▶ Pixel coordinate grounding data
· · ·

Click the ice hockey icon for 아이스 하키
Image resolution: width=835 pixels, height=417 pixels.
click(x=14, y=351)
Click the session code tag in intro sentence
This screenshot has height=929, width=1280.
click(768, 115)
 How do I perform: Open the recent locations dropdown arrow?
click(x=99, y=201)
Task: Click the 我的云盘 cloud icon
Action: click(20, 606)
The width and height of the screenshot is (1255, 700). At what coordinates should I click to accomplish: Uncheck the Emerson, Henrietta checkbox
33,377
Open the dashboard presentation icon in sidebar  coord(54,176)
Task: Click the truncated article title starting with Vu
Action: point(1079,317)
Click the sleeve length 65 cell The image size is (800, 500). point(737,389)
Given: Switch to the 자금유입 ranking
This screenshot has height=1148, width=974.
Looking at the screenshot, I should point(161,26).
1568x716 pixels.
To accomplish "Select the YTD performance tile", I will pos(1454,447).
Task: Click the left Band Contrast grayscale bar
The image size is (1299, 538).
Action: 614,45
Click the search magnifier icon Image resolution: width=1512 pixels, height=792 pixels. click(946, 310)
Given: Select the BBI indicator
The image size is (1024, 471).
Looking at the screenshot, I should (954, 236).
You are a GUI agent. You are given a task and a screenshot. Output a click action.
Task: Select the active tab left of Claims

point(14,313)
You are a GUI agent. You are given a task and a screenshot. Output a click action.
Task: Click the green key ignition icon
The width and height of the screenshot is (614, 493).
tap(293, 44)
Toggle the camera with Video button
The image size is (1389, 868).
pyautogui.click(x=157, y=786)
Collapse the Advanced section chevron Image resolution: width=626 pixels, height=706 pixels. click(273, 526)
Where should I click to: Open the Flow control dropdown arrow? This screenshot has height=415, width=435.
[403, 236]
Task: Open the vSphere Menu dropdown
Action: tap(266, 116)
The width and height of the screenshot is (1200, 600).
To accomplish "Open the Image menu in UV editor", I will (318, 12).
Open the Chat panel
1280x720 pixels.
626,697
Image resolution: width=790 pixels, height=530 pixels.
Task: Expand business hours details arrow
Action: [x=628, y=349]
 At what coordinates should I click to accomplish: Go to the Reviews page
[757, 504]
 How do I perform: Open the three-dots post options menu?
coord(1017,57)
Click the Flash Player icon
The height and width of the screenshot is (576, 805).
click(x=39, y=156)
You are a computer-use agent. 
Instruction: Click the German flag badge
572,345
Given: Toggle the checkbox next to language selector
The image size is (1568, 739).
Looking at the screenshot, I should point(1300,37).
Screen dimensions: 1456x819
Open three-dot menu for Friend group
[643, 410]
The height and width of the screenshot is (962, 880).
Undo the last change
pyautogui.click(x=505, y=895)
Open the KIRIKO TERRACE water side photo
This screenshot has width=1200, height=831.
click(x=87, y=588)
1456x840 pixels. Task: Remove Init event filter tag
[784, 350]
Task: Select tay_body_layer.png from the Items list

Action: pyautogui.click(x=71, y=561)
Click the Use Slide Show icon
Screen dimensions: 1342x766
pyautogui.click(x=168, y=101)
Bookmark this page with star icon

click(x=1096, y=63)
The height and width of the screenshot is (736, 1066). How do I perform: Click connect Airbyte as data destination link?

· · ·

Reproduce the full block of data exactly, omitting nothing.

▶ Result of the exercise
Click the ice hockey icon for 아이스 하키
Image resolution: width=835 pixels, height=417 pixels.
click(x=14, y=351)
Click the session code tag in intro sentence
This screenshot has height=929, width=1280.
click(768, 115)
 How do I perform: Open the recent locations dropdown arrow?
click(x=99, y=201)
Task: Click the 我的云盘 cloud icon
Action: click(20, 606)
The width and height of the screenshot is (1255, 700). At what coordinates should I click to accomplish: Uncheck the Emerson, Henrietta checkbox
33,377
Open the dashboard presentation icon in sidebar  coord(54,176)
Task: Click the truncated article title starting with Vu
Action: point(1079,317)
Click the sleeve length 65 cell The image size is (800, 500). point(737,389)
Given: Switch to the 자금유입 ranking
This screenshot has height=1148, width=974.
Looking at the screenshot, I should point(161,26).
1568x716 pixels.
To accomplish "Select the YTD performance tile", I will pos(1454,447).
Task: Click the left Band Contrast grayscale bar
The image size is (1299, 538).
Action: 614,45
Click the search magnifier icon Image resolution: width=1512 pixels, height=792 pixels. click(946, 310)
Given: Select the BBI indicator
The image size is (1024, 471).
Looking at the screenshot, I should (954, 236).
You are a GUI agent. You are given a task and a screenshot. Output a click action.
Task: Select the active tab left of Claims

point(14,313)
You are a GUI agent. You are given a task and a screenshot. Output a click action.
Task: Click the green key ignition icon
The width and height of the screenshot is (614, 493).
tap(293, 44)
Toggle the camera with Video button
The image size is (1389, 868).
pyautogui.click(x=157, y=786)
Collapse the Advanced section chevron Image resolution: width=626 pixels, height=706 pixels. click(273, 526)
Where should I click to: Open the Flow control dropdown arrow? This screenshot has height=415, width=435.
[403, 236]
Task: Open the vSphere Menu dropdown
Action: tap(266, 116)
The width and height of the screenshot is (1200, 600).
To accomplish "Open the Image menu in UV editor", I will (318, 12).
Open the Chat panel
1280x720 pixels.
626,697
Image resolution: width=790 pixels, height=530 pixels.
Task: Expand business hours details arrow
Action: [x=628, y=349]
 At what coordinates should I click to accomplish: Go to the Reviews page
[757, 504]
 How do I perform: Open the three-dots post options menu?
coord(1017,57)
Click the Flash Player icon
The height and width of the screenshot is (576, 805).
click(x=39, y=156)
You are a computer-use agent. 
Instruction: Click the German flag badge
572,345
Given: Toggle the checkbox next to language selector
The image size is (1568, 739).
Looking at the screenshot, I should point(1300,37).
Screen dimensions: 1456x819
Open three-dot menu for Friend group
[643, 410]
The height and width of the screenshot is (962, 880).
Undo the last change
pyautogui.click(x=505, y=895)
Open the KIRIKO TERRACE water side photo
This screenshot has width=1200, height=831.
click(x=87, y=588)
1456x840 pixels. Task: Remove Init event filter tag
[784, 350]
Task: Select tay_body_layer.png from the Items list

Action: pyautogui.click(x=71, y=561)
Click the Use Slide Show icon
Screen dimensions: 1342x766
pyautogui.click(x=168, y=101)
Bookmark this page with star icon

click(x=1096, y=63)
The height and width of the screenshot is (736, 1066). How do I perform: Click connect Airbyte as data destination link?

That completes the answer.